(Stored items)
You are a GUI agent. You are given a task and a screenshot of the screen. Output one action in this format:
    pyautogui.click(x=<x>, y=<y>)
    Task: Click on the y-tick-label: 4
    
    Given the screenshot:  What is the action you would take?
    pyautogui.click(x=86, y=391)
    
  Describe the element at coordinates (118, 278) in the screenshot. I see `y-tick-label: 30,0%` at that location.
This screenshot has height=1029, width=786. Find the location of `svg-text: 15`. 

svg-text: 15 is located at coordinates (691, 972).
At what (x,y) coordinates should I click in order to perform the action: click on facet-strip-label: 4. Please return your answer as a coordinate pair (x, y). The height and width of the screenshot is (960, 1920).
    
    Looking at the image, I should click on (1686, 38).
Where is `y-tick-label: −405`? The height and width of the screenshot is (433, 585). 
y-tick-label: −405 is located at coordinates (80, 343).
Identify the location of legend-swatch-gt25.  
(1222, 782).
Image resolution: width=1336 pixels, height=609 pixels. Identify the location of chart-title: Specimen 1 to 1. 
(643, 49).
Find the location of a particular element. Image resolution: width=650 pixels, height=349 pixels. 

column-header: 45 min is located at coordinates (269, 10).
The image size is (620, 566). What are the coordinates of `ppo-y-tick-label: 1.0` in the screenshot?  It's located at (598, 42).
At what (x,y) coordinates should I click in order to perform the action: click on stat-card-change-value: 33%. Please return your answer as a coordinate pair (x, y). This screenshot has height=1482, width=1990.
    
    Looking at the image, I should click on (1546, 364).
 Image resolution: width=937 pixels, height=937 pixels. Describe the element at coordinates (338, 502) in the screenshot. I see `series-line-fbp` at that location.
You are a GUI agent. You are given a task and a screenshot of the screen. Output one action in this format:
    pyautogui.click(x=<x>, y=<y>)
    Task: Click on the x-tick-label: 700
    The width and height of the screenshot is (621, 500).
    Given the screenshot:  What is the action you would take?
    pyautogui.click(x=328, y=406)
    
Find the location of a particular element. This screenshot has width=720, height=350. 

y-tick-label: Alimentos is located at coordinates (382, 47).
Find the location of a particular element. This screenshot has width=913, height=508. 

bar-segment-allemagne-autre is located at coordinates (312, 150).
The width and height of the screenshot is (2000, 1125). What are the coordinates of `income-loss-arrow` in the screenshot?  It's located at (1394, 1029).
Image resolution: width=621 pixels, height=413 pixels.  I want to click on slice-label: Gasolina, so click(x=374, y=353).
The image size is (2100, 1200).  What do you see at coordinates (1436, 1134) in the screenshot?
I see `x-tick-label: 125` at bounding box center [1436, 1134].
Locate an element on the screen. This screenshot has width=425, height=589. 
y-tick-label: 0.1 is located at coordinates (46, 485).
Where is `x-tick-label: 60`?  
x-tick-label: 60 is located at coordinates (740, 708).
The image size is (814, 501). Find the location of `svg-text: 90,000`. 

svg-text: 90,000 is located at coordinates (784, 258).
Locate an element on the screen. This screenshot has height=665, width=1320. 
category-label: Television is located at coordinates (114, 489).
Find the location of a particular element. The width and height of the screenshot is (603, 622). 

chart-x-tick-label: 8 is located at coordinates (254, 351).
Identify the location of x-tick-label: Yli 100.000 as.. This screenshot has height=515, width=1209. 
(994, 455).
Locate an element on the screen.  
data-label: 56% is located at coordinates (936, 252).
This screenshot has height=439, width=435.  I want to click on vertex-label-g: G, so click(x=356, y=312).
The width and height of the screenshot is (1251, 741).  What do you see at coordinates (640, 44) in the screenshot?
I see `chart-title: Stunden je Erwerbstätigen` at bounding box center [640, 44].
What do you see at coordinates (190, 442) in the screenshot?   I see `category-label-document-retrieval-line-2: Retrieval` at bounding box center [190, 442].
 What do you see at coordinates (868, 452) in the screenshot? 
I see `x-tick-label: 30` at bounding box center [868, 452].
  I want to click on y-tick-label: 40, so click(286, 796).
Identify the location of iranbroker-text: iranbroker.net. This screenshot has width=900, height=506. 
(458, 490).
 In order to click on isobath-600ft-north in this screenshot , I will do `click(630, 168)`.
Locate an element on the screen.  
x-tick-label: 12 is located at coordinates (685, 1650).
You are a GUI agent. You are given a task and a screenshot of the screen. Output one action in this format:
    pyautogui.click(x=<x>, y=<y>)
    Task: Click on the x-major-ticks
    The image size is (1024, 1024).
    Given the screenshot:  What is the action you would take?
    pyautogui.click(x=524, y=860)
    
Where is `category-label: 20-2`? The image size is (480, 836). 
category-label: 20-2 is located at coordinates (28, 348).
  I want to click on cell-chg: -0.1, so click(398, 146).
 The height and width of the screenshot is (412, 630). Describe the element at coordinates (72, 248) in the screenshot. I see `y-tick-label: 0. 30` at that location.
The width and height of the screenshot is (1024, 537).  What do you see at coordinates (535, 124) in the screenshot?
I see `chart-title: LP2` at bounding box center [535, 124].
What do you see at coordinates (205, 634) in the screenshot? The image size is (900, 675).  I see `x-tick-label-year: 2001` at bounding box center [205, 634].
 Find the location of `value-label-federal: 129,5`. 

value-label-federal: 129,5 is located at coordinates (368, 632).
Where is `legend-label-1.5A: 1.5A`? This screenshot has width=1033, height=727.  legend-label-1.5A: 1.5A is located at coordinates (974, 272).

▸ Work instruction
Retype each item above word for word, from the first line to the last, without changing anything.

▸ The completed task
You are a GUI agent. You are given a task and a screenshot of the screen. Output one action in this format:
    pyautogui.click(x=<x>, y=<y>)
    Task: Click on the y-tick-label: 4
    
    Given the screenshot:  What is the action you would take?
    pyautogui.click(x=86, y=391)
    
  Describe the element at coordinates (118, 278) in the screenshot. I see `y-tick-label: 30,0%` at that location.
This screenshot has height=1029, width=786. Find the location of `svg-text: 15`. 

svg-text: 15 is located at coordinates (691, 972).
At what (x,y) coordinates should I click in order to perform the action: click on facet-strip-label: 4. Please return your answer as a coordinate pair (x, y). The height and width of the screenshot is (960, 1920).
    
    Looking at the image, I should click on (1686, 38).
Where is `y-tick-label: −405`? The height and width of the screenshot is (433, 585). 
y-tick-label: −405 is located at coordinates (80, 343).
Identify the location of legend-swatch-gt25.  
(1222, 782).
Image resolution: width=1336 pixels, height=609 pixels. Identify the location of chart-title: Specimen 1 to 1. 
(643, 49).
Find the location of a particular element. Image resolution: width=650 pixels, height=349 pixels. 

column-header: 45 min is located at coordinates (269, 10).
The image size is (620, 566). What are the coordinates of `ppo-y-tick-label: 1.0` in the screenshot?  It's located at (598, 42).
At what (x,y) coordinates should I click in order to perform the action: click on stat-card-change-value: 33%. Please return your answer as a coordinate pair (x, y). This screenshot has height=1482, width=1990.
    
    Looking at the image, I should click on (1546, 364).
 Image resolution: width=937 pixels, height=937 pixels. Describe the element at coordinates (338, 502) in the screenshot. I see `series-line-fbp` at that location.
You are a GUI agent. You are given a task and a screenshot of the screen. Output one action in this format:
    pyautogui.click(x=<x>, y=<y>)
    Task: Click on the x-tick-label: 700
    The width and height of the screenshot is (621, 500).
    Given the screenshot:  What is the action you would take?
    pyautogui.click(x=328, y=406)
    
Find the location of a particular element. This screenshot has width=720, height=350. 

y-tick-label: Alimentos is located at coordinates (382, 47).
Find the location of a particular element. This screenshot has width=913, height=508. 

bar-segment-allemagne-autre is located at coordinates (312, 150).
The width and height of the screenshot is (2000, 1125). What are the coordinates of `income-loss-arrow` in the screenshot?  It's located at (1394, 1029).
Image resolution: width=621 pixels, height=413 pixels.  I want to click on slice-label: Gasolina, so click(x=374, y=353).
The image size is (2100, 1200).  What do you see at coordinates (1436, 1134) in the screenshot?
I see `x-tick-label: 125` at bounding box center [1436, 1134].
Locate an element on the screen. This screenshot has width=425, height=589. 
y-tick-label: 0.1 is located at coordinates (46, 485).
Where is `x-tick-label: 60`?  
x-tick-label: 60 is located at coordinates (740, 708).
The image size is (814, 501). Find the location of `svg-text: 90,000`. 

svg-text: 90,000 is located at coordinates (784, 258).
Locate an element on the screen. This screenshot has height=665, width=1320. 
category-label: Television is located at coordinates (114, 489).
Find the location of a particular element. The width and height of the screenshot is (603, 622). 

chart-x-tick-label: 8 is located at coordinates (254, 351).
Identify the location of x-tick-label: Yli 100.000 as.. This screenshot has height=515, width=1209. 
(994, 455).
Locate an element on the screen.  
data-label: 56% is located at coordinates (936, 252).
This screenshot has height=439, width=435.  I want to click on vertex-label-g: G, so click(x=356, y=312).
The width and height of the screenshot is (1251, 741).  What do you see at coordinates (640, 44) in the screenshot?
I see `chart-title: Stunden je Erwerbstätigen` at bounding box center [640, 44].
What do you see at coordinates (190, 442) in the screenshot?   I see `category-label-document-retrieval-line-2: Retrieval` at bounding box center [190, 442].
 What do you see at coordinates (868, 452) in the screenshot? 
I see `x-tick-label: 30` at bounding box center [868, 452].
  I want to click on y-tick-label: 40, so click(286, 796).
Identify the location of iranbroker-text: iranbroker.net. This screenshot has width=900, height=506. 
(458, 490).
 In order to click on isobath-600ft-north in this screenshot , I will do `click(630, 168)`.
Locate an element on the screen.  
x-tick-label: 12 is located at coordinates (685, 1650).
You are a GUI agent. You are given a task and a screenshot of the screen. Output one action in this format:
    pyautogui.click(x=<x>, y=<y>)
    Task: Click on the x-major-ticks
    The image size is (1024, 1024).
    Given the screenshot:  What is the action you would take?
    pyautogui.click(x=524, y=860)
    
Where is `category-label: 20-2`? The image size is (480, 836). 
category-label: 20-2 is located at coordinates (28, 348).
  I want to click on cell-chg: -0.1, so click(398, 146).
 The height and width of the screenshot is (412, 630). Describe the element at coordinates (72, 248) in the screenshot. I see `y-tick-label: 0. 30` at that location.
The width and height of the screenshot is (1024, 537).  What do you see at coordinates (535, 124) in the screenshot?
I see `chart-title: LP2` at bounding box center [535, 124].
What do you see at coordinates (205, 634) in the screenshot? The image size is (900, 675).  I see `x-tick-label-year: 2001` at bounding box center [205, 634].
 Find the location of `value-label-federal: 129,5`. 

value-label-federal: 129,5 is located at coordinates (368, 632).
Where is `legend-label-1.5A: 1.5A`? This screenshot has width=1033, height=727.  legend-label-1.5A: 1.5A is located at coordinates (974, 272).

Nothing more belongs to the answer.